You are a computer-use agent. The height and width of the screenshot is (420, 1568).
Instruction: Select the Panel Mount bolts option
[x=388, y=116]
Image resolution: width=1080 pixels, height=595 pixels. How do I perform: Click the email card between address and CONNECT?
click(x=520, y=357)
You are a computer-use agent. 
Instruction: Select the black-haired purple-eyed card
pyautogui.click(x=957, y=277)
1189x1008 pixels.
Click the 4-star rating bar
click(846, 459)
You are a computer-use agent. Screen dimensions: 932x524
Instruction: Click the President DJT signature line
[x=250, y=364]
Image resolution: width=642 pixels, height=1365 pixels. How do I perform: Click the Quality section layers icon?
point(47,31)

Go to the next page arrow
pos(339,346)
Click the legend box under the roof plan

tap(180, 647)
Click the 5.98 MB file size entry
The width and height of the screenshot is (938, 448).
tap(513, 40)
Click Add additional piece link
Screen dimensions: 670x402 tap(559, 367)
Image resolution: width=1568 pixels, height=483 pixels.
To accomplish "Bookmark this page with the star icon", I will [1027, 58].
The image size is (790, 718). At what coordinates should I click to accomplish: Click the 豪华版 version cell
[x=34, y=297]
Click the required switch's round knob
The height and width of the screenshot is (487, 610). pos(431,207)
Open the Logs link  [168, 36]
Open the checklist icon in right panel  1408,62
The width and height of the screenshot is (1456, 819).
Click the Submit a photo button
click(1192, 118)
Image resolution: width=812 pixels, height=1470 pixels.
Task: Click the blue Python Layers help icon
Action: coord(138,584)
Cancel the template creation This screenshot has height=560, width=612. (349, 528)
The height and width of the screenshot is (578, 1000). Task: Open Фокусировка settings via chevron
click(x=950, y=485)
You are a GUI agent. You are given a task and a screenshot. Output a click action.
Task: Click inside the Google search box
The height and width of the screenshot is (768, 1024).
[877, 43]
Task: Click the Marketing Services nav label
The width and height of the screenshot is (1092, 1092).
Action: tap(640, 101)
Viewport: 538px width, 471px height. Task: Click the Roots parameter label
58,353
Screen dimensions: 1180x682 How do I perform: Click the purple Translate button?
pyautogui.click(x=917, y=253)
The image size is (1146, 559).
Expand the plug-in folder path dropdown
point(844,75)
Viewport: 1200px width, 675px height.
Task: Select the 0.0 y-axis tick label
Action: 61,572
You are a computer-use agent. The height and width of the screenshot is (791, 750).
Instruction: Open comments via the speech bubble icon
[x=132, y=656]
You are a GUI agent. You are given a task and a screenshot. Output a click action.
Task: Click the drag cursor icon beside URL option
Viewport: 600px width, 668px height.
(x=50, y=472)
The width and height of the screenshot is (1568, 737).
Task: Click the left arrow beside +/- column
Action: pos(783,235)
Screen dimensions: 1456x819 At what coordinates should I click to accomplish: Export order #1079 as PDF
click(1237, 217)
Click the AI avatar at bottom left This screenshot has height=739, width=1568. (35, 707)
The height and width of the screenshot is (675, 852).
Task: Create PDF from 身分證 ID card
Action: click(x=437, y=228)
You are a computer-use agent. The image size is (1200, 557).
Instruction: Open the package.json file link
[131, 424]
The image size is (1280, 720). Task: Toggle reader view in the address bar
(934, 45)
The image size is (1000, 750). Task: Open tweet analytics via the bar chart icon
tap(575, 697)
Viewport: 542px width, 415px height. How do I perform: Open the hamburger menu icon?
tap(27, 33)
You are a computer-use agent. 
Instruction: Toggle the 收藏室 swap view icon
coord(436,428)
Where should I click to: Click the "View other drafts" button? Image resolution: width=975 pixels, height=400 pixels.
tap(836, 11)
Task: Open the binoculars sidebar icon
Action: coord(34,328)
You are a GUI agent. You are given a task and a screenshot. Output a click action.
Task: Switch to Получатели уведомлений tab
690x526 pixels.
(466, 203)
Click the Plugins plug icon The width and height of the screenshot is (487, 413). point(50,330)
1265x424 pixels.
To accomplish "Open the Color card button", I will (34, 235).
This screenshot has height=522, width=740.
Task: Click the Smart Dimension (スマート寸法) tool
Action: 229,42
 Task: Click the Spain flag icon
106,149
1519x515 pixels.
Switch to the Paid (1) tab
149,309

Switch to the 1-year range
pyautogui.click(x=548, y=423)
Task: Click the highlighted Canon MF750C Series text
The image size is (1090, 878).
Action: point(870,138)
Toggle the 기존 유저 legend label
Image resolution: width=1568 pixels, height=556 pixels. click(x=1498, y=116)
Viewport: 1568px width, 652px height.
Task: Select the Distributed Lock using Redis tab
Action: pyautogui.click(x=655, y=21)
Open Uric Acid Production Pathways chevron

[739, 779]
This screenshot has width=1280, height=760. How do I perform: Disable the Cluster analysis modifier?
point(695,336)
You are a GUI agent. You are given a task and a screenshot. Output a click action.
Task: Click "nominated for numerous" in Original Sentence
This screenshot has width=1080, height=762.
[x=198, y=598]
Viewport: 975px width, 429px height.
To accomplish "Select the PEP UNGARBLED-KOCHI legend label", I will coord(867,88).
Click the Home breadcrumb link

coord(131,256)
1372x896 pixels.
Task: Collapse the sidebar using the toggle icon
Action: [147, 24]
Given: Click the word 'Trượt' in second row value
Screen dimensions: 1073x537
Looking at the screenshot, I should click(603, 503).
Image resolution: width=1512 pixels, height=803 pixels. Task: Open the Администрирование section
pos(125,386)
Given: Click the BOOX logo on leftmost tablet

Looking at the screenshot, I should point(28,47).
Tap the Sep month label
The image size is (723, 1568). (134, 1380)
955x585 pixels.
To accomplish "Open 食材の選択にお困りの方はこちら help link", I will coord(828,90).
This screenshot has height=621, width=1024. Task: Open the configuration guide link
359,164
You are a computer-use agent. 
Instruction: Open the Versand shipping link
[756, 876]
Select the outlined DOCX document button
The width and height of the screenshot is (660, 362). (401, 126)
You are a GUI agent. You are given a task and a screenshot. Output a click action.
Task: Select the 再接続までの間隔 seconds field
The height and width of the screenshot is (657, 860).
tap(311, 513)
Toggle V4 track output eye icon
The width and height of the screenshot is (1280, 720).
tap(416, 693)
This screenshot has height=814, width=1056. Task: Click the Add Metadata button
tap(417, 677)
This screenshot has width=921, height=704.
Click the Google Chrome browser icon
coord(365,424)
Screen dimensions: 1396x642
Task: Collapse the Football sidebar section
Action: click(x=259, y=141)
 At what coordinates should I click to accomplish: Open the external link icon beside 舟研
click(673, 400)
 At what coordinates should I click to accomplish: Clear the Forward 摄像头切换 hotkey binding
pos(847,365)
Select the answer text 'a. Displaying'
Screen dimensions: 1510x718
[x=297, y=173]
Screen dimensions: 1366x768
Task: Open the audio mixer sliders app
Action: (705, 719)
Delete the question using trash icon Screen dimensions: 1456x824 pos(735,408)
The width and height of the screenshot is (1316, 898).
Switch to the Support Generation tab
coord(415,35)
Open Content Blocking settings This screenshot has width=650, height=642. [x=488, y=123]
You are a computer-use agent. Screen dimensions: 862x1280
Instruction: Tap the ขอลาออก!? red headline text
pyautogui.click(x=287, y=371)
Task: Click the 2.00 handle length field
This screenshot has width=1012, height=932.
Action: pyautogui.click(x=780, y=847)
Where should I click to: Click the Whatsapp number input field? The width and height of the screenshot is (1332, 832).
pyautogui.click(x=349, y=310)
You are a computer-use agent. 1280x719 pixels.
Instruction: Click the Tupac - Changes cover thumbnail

+===+

### ABOUT THIS TASK
Each entry is to be retyped exactly as it appears.

### COMPLETED TASK
You are a computer-use agent. The height and width of the screenshot is (420, 1568).
Instruction: Select the Panel Mount bolts option
[x=388, y=116]
Image resolution: width=1080 pixels, height=595 pixels. How do I perform: Click the email card between address and CONNECT?
click(x=520, y=357)
You are a computer-use agent. 
Instruction: Select the black-haired purple-eyed card
pyautogui.click(x=957, y=277)
1189x1008 pixels.
Click the 4-star rating bar
click(846, 459)
You are a computer-use agent. Screen dimensions: 932x524
Instruction: Click the President DJT signature line
[x=250, y=364]
Image resolution: width=642 pixels, height=1365 pixels. How do I perform: Click the Quality section layers icon?
point(47,31)

Go to the next page arrow
pos(339,346)
Click the legend box under the roof plan

tap(180, 647)
Click the 5.98 MB file size entry
The width and height of the screenshot is (938, 448).
tap(513, 40)
Click Add additional piece link
Screen dimensions: 670x402 tap(559, 367)
Image resolution: width=1568 pixels, height=483 pixels.
To accomplish "Bookmark this page with the star icon", I will [1027, 58].
The image size is (790, 718). At what coordinates should I click to accomplish: Click the 豪华版 version cell
[x=34, y=297]
Click the required switch's round knob
The height and width of the screenshot is (487, 610). pos(431,207)
Open the Logs link  [168, 36]
Open the checklist icon in right panel  1408,62
The width and height of the screenshot is (1456, 819).
Click the Submit a photo button
click(1192, 118)
Image resolution: width=812 pixels, height=1470 pixels.
Task: Click the blue Python Layers help icon
Action: coord(138,584)
Cancel the template creation This screenshot has height=560, width=612. (349, 528)
The height and width of the screenshot is (578, 1000). Task: Open Фокусировка settings via chevron
click(x=950, y=485)
You are a GUI agent. You are given a task and a screenshot. Output a click action.
Task: Click inside the Google search box
The height and width of the screenshot is (768, 1024).
[877, 43]
Task: Click the Marketing Services nav label
The width and height of the screenshot is (1092, 1092).
Action: tap(640, 101)
Viewport: 538px width, 471px height. Task: Click the Roots parameter label
58,353
Screen dimensions: 1180x682 How do I perform: Click the purple Translate button?
pyautogui.click(x=917, y=253)
The image size is (1146, 559).
Expand the plug-in folder path dropdown
point(844,75)
Viewport: 1200px width, 675px height.
Task: Select the 0.0 y-axis tick label
Action: 61,572
You are a computer-use agent. The height and width of the screenshot is (791, 750).
Instruction: Open comments via the speech bubble icon
[x=132, y=656]
You are a GUI agent. You are given a task and a screenshot. Output a click action.
Task: Click the drag cursor icon beside URL option
Viewport: 600px width, 668px height.
(x=50, y=472)
The width and height of the screenshot is (1568, 737).
Task: Click the left arrow beside +/- column
Action: pos(783,235)
Screen dimensions: 1456x819 At what coordinates should I click to accomplish: Export order #1079 as PDF
click(1237, 217)
Click the AI avatar at bottom left This screenshot has height=739, width=1568. (35, 707)
The height and width of the screenshot is (675, 852).
Task: Create PDF from 身分證 ID card
Action: click(x=437, y=228)
You are a computer-use agent. The image size is (1200, 557).
Instruction: Open the package.json file link
[131, 424]
The image size is (1280, 720). Task: Toggle reader view in the address bar
(934, 45)
The image size is (1000, 750). Task: Open tweet analytics via the bar chart icon
tap(575, 697)
Viewport: 542px width, 415px height. How do I perform: Open the hamburger menu icon?
tap(27, 33)
You are a computer-use agent. 
Instruction: Toggle the 收藏室 swap view icon
coord(436,428)
Where should I click to: Click the "View other drafts" button? Image resolution: width=975 pixels, height=400 pixels.
tap(836, 11)
Task: Open the binoculars sidebar icon
Action: coord(34,328)
You are a GUI agent. You are given a task and a screenshot. Output a click action.
Task: Switch to Получатели уведомлений tab
690x526 pixels.
(466, 203)
Click the Plugins plug icon The width and height of the screenshot is (487, 413). point(50,330)
1265x424 pixels.
To accomplish "Open the Color card button", I will (34, 235).
This screenshot has height=522, width=740.
Task: Click the Smart Dimension (スマート寸法) tool
Action: 229,42
 Task: Click the Spain flag icon
106,149
1519x515 pixels.
Switch to the Paid (1) tab
149,309

Switch to the 1-year range
pyautogui.click(x=548, y=423)
Task: Click the highlighted Canon MF750C Series text
The image size is (1090, 878).
Action: point(870,138)
Toggle the 기존 유저 legend label
Image resolution: width=1568 pixels, height=556 pixels. click(x=1498, y=116)
Viewport: 1568px width, 652px height.
Task: Select the Distributed Lock using Redis tab
Action: pyautogui.click(x=655, y=21)
Open Uric Acid Production Pathways chevron

[739, 779]
This screenshot has width=1280, height=760. How do I perform: Disable the Cluster analysis modifier?
point(695,336)
You are a GUI agent. You are given a task and a screenshot. Output a click action.
Task: Click "nominated for numerous" in Original Sentence
This screenshot has width=1080, height=762.
[x=198, y=598]
Viewport: 975px width, 429px height.
To accomplish "Select the PEP UNGARBLED-KOCHI legend label", I will coord(867,88).
Click the Home breadcrumb link

coord(131,256)
1372x896 pixels.
Task: Collapse the sidebar using the toggle icon
Action: [147, 24]
Given: Click the word 'Trượt' in second row value
Screen dimensions: 1073x537
Looking at the screenshot, I should click(603, 503).
Image resolution: width=1512 pixels, height=803 pixels. Task: Open the Администрирование section
pos(125,386)
Given: Click the BOOX logo on leftmost tablet

Looking at the screenshot, I should point(28,47).
Tap the Sep month label
The image size is (723, 1568). (134, 1380)
955x585 pixels.
To accomplish "Open 食材の選択にお困りの方はこちら help link", I will coord(828,90).
This screenshot has height=621, width=1024. Task: Open the configuration guide link
359,164
You are a computer-use agent. 
Instruction: Open the Versand shipping link
[756, 876]
Select the outlined DOCX document button
The width and height of the screenshot is (660, 362). (401, 126)
You are a GUI agent. You are given a task and a screenshot. Output a click action.
Task: Select the 再接続までの間隔 seconds field
The height and width of the screenshot is (657, 860).
tap(311, 513)
Toggle V4 track output eye icon
The width and height of the screenshot is (1280, 720).
tap(416, 693)
This screenshot has height=814, width=1056. Task: Click the Add Metadata button
tap(417, 677)
This screenshot has width=921, height=704.
Click the Google Chrome browser icon
coord(365,424)
Screen dimensions: 1396x642
Task: Collapse the Football sidebar section
Action: click(x=259, y=141)
 At what coordinates should I click to accomplish: Open the external link icon beside 舟研
click(673, 400)
 At what coordinates should I click to accomplish: Clear the Forward 摄像头切换 hotkey binding
pos(847,365)
Select the answer text 'a. Displaying'
Screen dimensions: 1510x718
[x=297, y=173]
Screen dimensions: 1366x768
Task: Open the audio mixer sliders app
Action: (705, 719)
Delete the question using trash icon Screen dimensions: 1456x824 pos(735,408)
The width and height of the screenshot is (1316, 898).
Switch to the Support Generation tab
coord(415,35)
Open Content Blocking settings This screenshot has width=650, height=642. [x=488, y=123]
You are a computer-use agent. Screen dimensions: 862x1280
Instruction: Tap the ขอลาออก!? red headline text
pyautogui.click(x=287, y=371)
Task: Click the 2.00 handle length field
This screenshot has width=1012, height=932.
Action: pyautogui.click(x=780, y=847)
Where should I click to: Click the Whatsapp number input field? The width and height of the screenshot is (1332, 832).
pyautogui.click(x=349, y=310)
You are a computer-use agent. 1280x719 pixels.
Instruction: Click the Tupac - Changes cover thumbnail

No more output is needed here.